Bradley Hospital's Pediatric Mood, Imaging, and NeuroDevelopmental (PediMIND) Program and the Alpert Medical School of Brown University, RI 02915, USA.
J Am Acad Child Adolesc Psychiatry. 2013 May;52(5):537-546.e3. doi: 10.1016/j.jaac.2013.03.011.
Bipolar disorder (BD) and attention-deficit/hyperactivity disorder (ADHD) are often comorbid or confounded; therefore, we evaluated emotional face identification to better understand brain/behavior interactions in children and adolescents with either primary BD, primary ADHD, or typically developing controls (TDC).

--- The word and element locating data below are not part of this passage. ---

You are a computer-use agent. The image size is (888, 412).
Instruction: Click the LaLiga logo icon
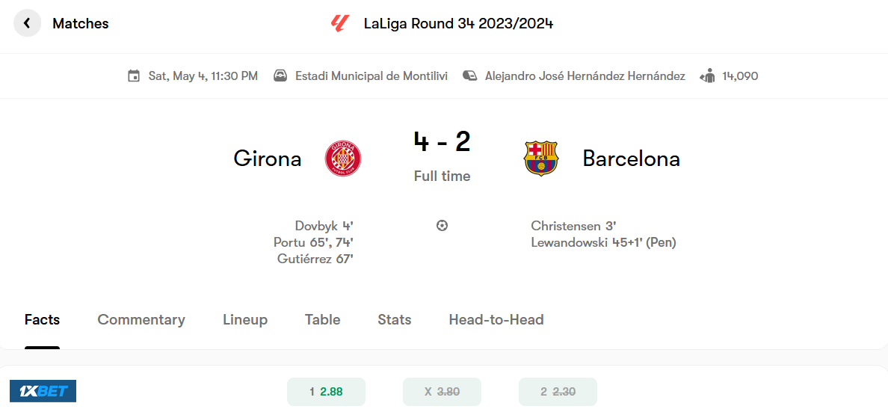339,23
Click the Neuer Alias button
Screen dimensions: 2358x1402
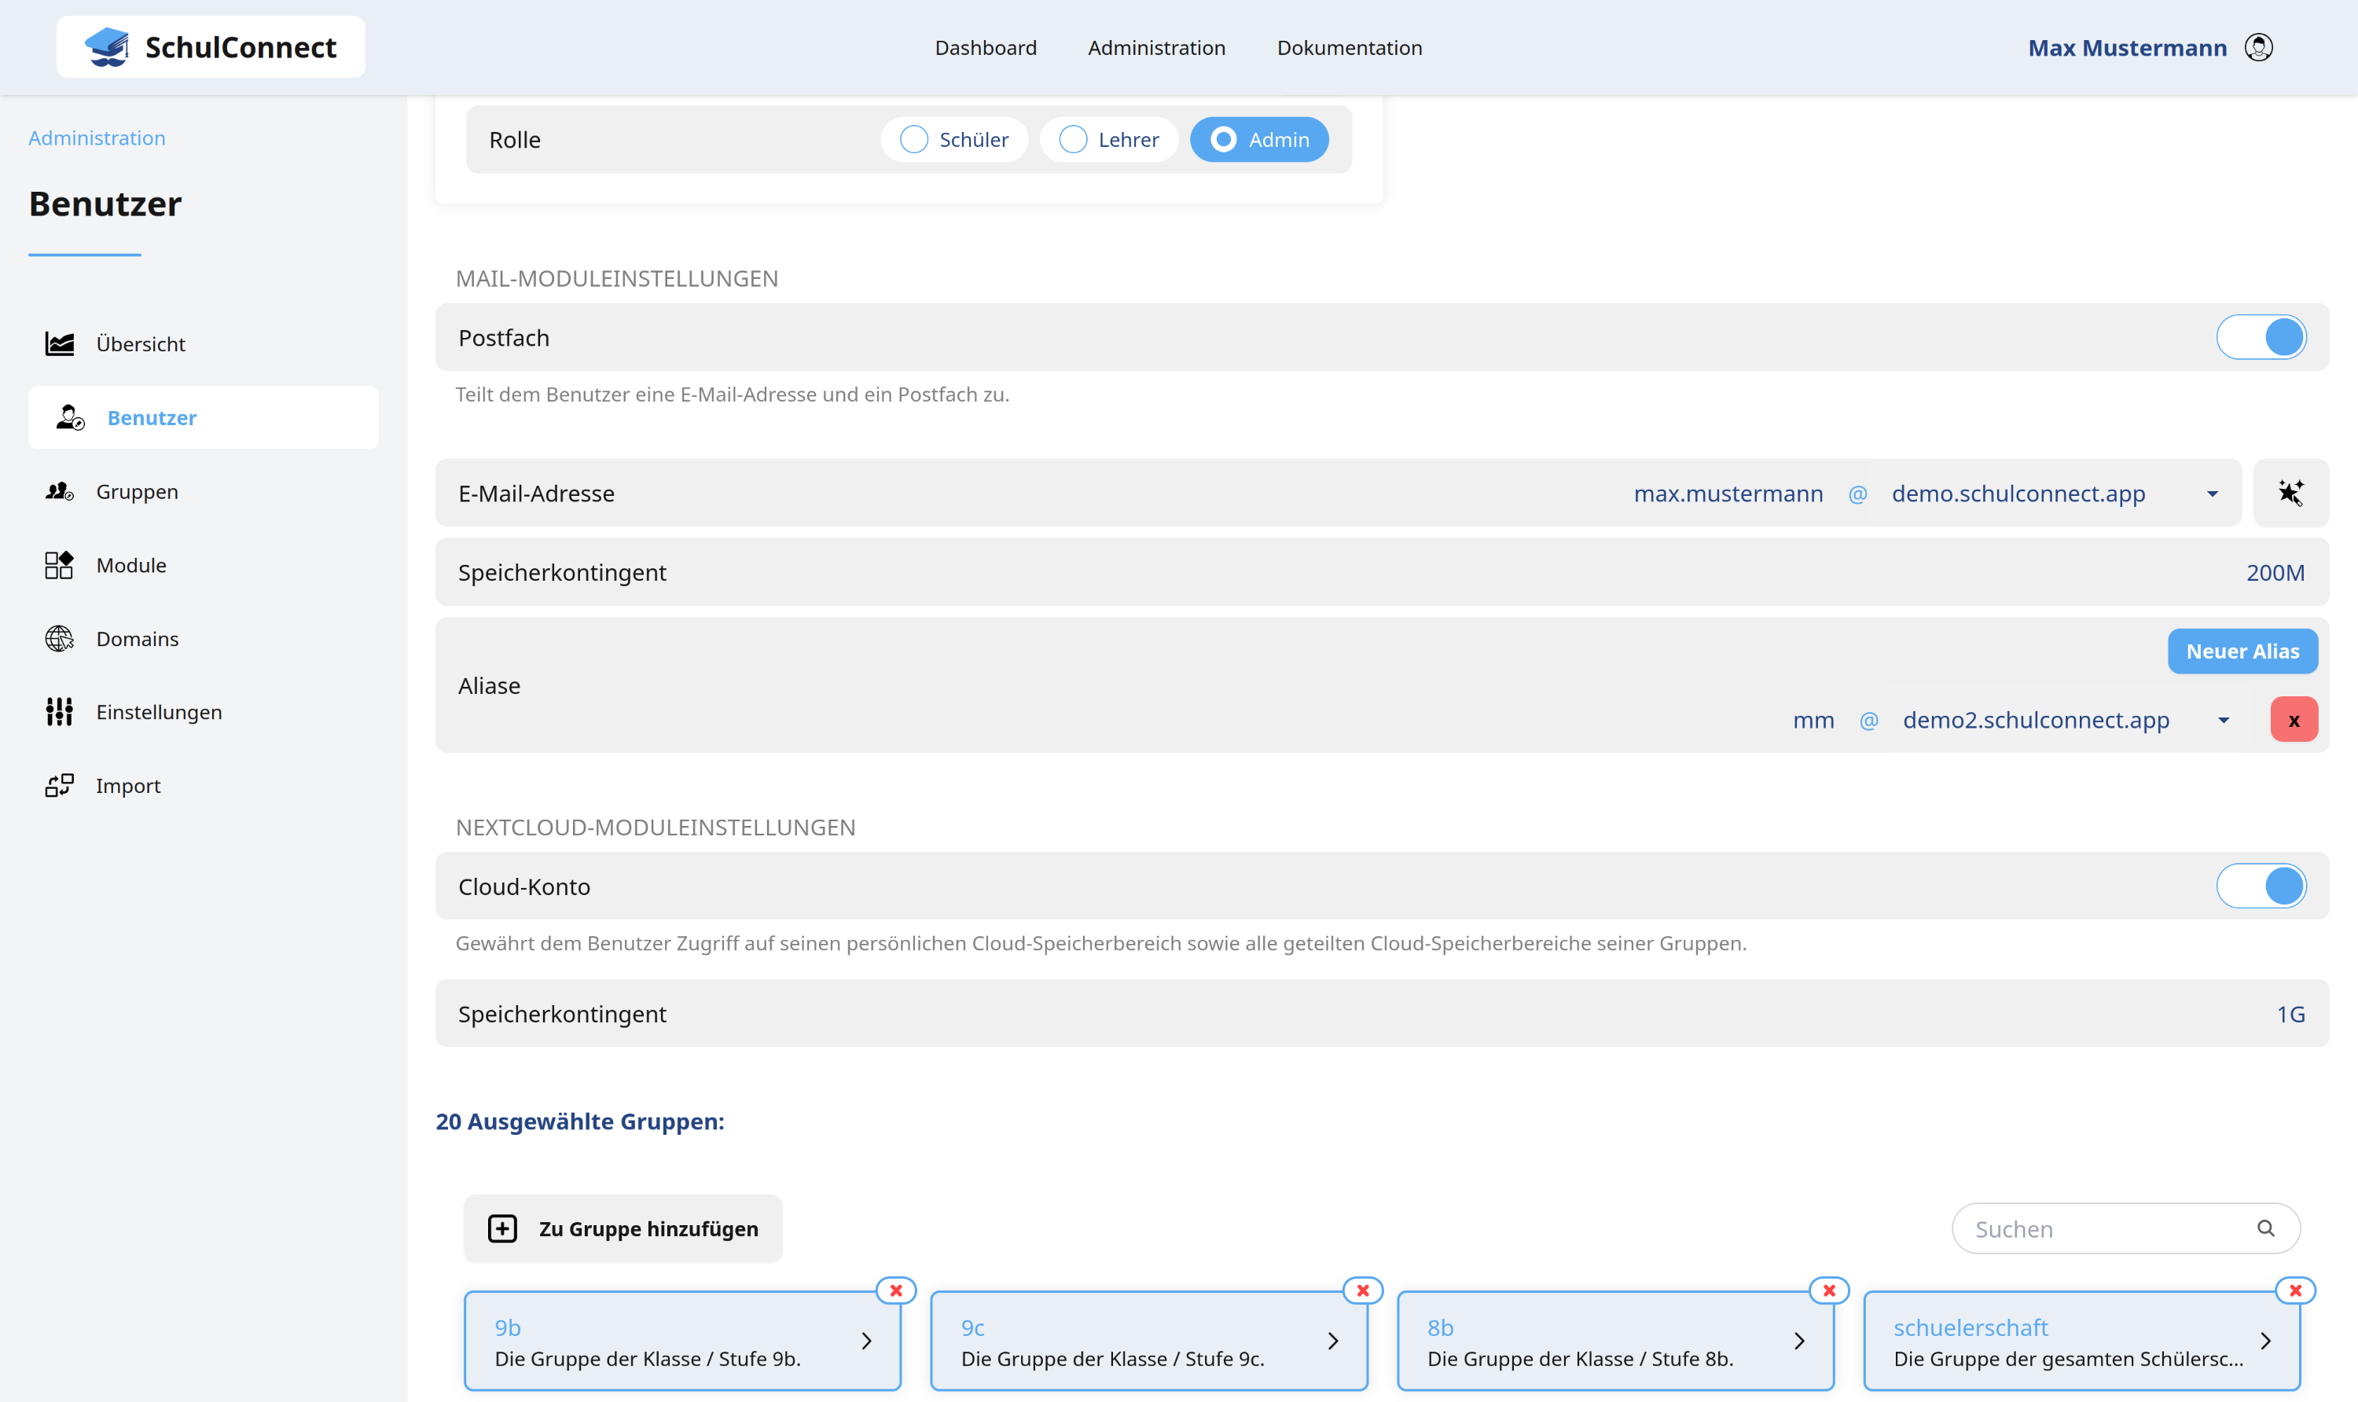coord(2242,651)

Participants included individuals 7 to 17 years of age (overall sample mean age 12.40 ± 3.01 years), with "narrow-phenotype" pediatric BD (n = 30) or ADHD (n = 38), or typically developing controls (TDC) with no psychiatric disorders themselves or in their first-degree relatives (n = 41). In the BD group, comorbid diagnoses were allowed; however, youth in the ADHD group were excluded for comorbid mood or anxiety disorders. Patient groups were not excluded for psychotropic medication use. Emotional face identification was assessed using the computerized Diagnostic Analysis of Non-Verbal Accuracy (DANVA).
Participants with BD made significantly more identification errors on child happy faces than either TDCs (p = .03) or participants with ADHD (p = .01). Furthermore, youth with BD (0.33 ± 0.55) were more likely than youth with ADHD (0.11 ± 0.31) to make errors on low-intensity child happy faces (p = .05) but not high-intensity happy faces (p = NS). Participants with BD and ADHD made significantly more total errors in child face labeling than did TDCs, although participants with BD and ADHD did not differ from one another.
Our data suggest that youths with BD have specific alterations in emotional face identification of happy faces, an important finding that supports theories that response to positively valenced emotional stimuli may be especially salient in BD. Clinical trial registration information-Brain Imaging and Computer Games in Children With Either Bipolar Disorder, ADHD, Anxiety or Healthy Controls (BBPP); http://clinicaltrials.gov/; NCT01570426.
双相情感障碍(BD)和注意缺陷多动障碍(ADHD)常常共病或混淆;因此,我们评估了情绪面孔识别,以更好地理解患有原发性 BD、原发性 ADHD 或典型发育对照(TDC)的儿童和青少年的大脑/行为相互作用。
参与者包括 7 至 17 岁的个体(总体样本平均年龄 12.40±3.01 岁),包括“窄表型”儿科 BD(n=30)或 ADHD(n=38),或无精神疾病或一级亲属无精神疾病的典型发育对照(n=41)。在 BD 组中允许共病诊断;然而,排除 ADHD 组中伴有心境或焦虑障碍的共病患者。患者组未因使用精神药物而排除在外。情绪面孔识别使用计算机化的非言语准确性诊断分析(DANVA)进行评估。
与 TDC(p=0.03)或 ADHD 参与者(p=0.01)相比,BD 患者在儿童快乐面孔的识别错误上明显更多。此外,BD 青少年(0.33±0.55)比 ADHD 青少年(0.11±0.31)更有可能在低强度儿童快乐面孔上犯错误(p=0.05),而不是高强度快乐面孔(p=NS)。与 TDC 相比,BD 和 ADHD 患者在儿童面孔标记的总错误上显著更多,尽管 BD 和 ADHD 患者彼此之间没有差异。
我们的数据表明,BD 青少年在快乐面孔的情绪面孔识别中存在特定的改变,这一重要发现支持了这样的理论,即对积极情绪刺激的反应可能在 BD 中尤为突出。